Au mois de mars est apparue une vidéo virulente accusant l’entreprise Nestlé de détruire l’écosystème de l’île de Bornéo, en Indonésie. La destruction de forêts pour la récolte de l’huile de palme utilisée pour la production des barres chocolatées Kit Kat menacerait la survie de l’espèce des Orangs-Outangs. L'association accuse l'Indonésie de « couper toutes les 15 secondes l'équivalent d'un terrain de football de forêt ». Cette déforestation par brûlis aurait fait du pays le troisième plus gros émetteur de gaz à effet de serre derrière la Chine et les Etats-Unis.
En décembre dernier, Greenpeace avait notamment fourni au géant agroalimentaire suisse des preuves des activités illégales menées par la compagnie indonésienne.

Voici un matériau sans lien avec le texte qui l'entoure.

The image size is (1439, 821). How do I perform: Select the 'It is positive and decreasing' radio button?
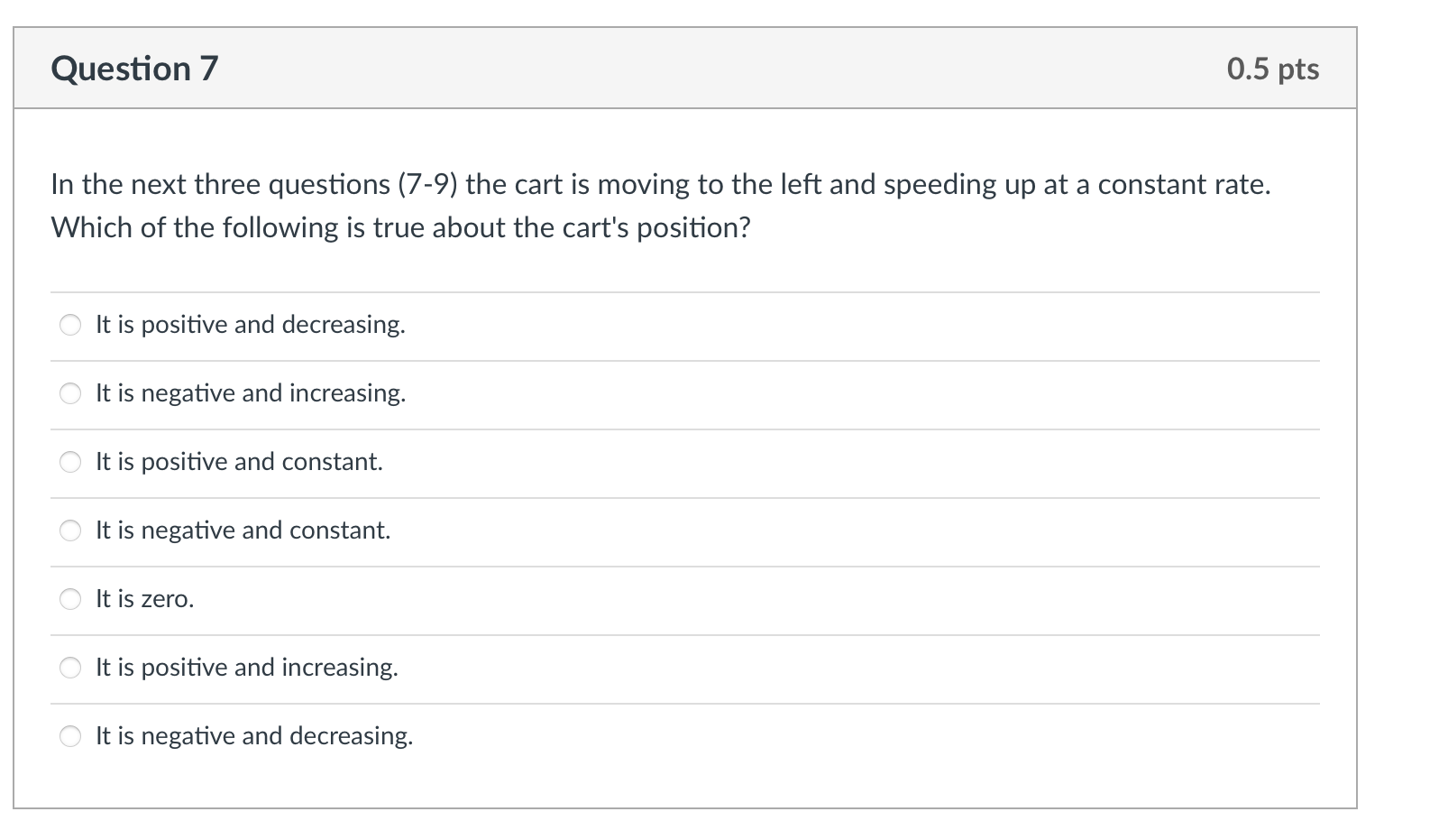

Sans réponse du groupe, elle s’est alors saisie de l’affaire. L’ONG a savamment mis au point une virulente attaque utilisant comme arme le web 2.0. Elle a mené une cyber-campagne offensive publiant pléthore d’ articles, une vidéo virale, la création de sites dans plusieurs langues afin de toucher la plus large gamme d’internautes possible, les médias sociaux comme Twitter et Facebook pour relayer l’information et provoquer un énorme buzz. Le logo Kit kat a été détourné. La plupart des attaques ont été publiées sur des pages de consommateurs durant le week-end alors qu’ aucun personnel de Nestlé n’était là pour répondre. Le buzz a grandi jusqu’à apparaitre dans les gros titres de CNN. La situation s’est encore empirée pour Nestlé lorsqu’elle a demandé de retirer la vidéo sur youtube. Elle a eu pour conséquence d’encourager les internautes à exprimer leurs critiques sur le compte Facebook de Nestlé. Face au nombre de critiques, la FMN a préféré momentanément fermer sa page.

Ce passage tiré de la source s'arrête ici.